Overall, the subcommittee's bill, which would provide $636.3 billion for the fiscal year beginning Oct. 1, is $3.9 billion less than the amount requested by President Obama. Of the funds, $128.2 billion is for "overseas contingency operations," essentially meaning the wars in Iraq and Afghanistan. Under the Bush administration, funds for the wars were approved in supplemental appropriations bills, a process that critics said obscured the full cost.
In a separate action Wednesday, the subcommittee joined the House in adding funds to the appropriations bill to purchase an additional 10 C-17 transport airplanes. The Obama administration has said it does not need the planes.
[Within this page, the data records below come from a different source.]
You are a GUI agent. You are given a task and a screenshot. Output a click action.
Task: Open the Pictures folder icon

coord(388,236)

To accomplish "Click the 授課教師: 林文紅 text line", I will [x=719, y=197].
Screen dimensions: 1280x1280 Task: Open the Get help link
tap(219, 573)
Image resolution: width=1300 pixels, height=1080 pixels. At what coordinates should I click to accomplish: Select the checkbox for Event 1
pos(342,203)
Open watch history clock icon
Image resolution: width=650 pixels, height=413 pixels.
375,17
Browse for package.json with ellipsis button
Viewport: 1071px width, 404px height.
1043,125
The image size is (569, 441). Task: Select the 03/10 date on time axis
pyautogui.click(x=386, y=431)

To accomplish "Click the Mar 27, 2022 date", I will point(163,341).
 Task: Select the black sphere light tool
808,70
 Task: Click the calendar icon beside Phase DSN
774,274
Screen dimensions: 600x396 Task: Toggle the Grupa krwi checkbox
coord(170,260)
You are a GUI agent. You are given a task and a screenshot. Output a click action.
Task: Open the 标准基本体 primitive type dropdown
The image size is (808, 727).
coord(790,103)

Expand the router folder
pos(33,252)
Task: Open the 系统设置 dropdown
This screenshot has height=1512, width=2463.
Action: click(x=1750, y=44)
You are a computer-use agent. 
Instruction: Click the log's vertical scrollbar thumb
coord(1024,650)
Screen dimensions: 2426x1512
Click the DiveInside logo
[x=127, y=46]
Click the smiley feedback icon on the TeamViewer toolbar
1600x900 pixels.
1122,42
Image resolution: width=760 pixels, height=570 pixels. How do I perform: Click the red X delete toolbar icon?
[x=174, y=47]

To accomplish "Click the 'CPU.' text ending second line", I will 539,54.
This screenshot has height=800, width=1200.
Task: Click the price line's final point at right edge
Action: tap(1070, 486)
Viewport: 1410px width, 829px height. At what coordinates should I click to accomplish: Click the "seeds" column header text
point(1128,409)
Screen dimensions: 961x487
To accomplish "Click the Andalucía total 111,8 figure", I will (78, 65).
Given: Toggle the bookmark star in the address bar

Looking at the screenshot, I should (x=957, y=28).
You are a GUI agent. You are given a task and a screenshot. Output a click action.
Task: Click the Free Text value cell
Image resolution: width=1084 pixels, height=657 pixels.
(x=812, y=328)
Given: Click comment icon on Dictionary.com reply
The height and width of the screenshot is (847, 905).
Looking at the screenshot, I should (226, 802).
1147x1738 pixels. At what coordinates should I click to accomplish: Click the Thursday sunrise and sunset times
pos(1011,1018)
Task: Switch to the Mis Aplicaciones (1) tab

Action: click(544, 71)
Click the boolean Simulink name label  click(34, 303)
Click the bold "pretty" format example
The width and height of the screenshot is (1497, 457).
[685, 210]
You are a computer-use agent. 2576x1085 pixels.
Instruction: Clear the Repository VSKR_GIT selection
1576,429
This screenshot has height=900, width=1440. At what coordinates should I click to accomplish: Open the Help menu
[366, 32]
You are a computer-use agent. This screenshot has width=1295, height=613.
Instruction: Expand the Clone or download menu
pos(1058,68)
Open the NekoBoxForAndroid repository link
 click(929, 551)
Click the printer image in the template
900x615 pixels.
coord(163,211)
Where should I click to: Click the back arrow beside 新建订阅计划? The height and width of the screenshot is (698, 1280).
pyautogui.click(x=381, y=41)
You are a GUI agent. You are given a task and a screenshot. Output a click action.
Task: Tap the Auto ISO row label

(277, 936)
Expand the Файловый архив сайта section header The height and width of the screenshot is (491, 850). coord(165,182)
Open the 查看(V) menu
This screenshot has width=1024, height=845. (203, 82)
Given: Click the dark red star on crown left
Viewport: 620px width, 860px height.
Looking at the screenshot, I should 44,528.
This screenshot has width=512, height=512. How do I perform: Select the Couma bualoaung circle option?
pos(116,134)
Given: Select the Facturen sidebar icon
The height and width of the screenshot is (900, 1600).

"We expect that in re-examining its airlift fleet the Defense Department will eventually conclude that purchasing additional C-17's . . . is the right solution" for meeting the increasing need for airlifts, Inouye said in a statement.
Sen. Dianne Feinstein (D-Calif.), who noted that 4,000 Boeing workers in Long Beach will now keep their jobs, hailed the subcommittee's decision as "good news for our workers and our military service members."
Inouye said the subcommittee had cut by $300 million, compared with last year, the value of earmarks pushed by members, reducing the number overall by "nearly 200 projects." He said, "We hope that our colleagues can support this package with its streamlined approach to earmarking."
Because Inouye is also chairman of the full Senate Appropriations Committee, his subcommittee's decisions are expected to easily pass the full panel on Thursday and be sent to the Senate floor.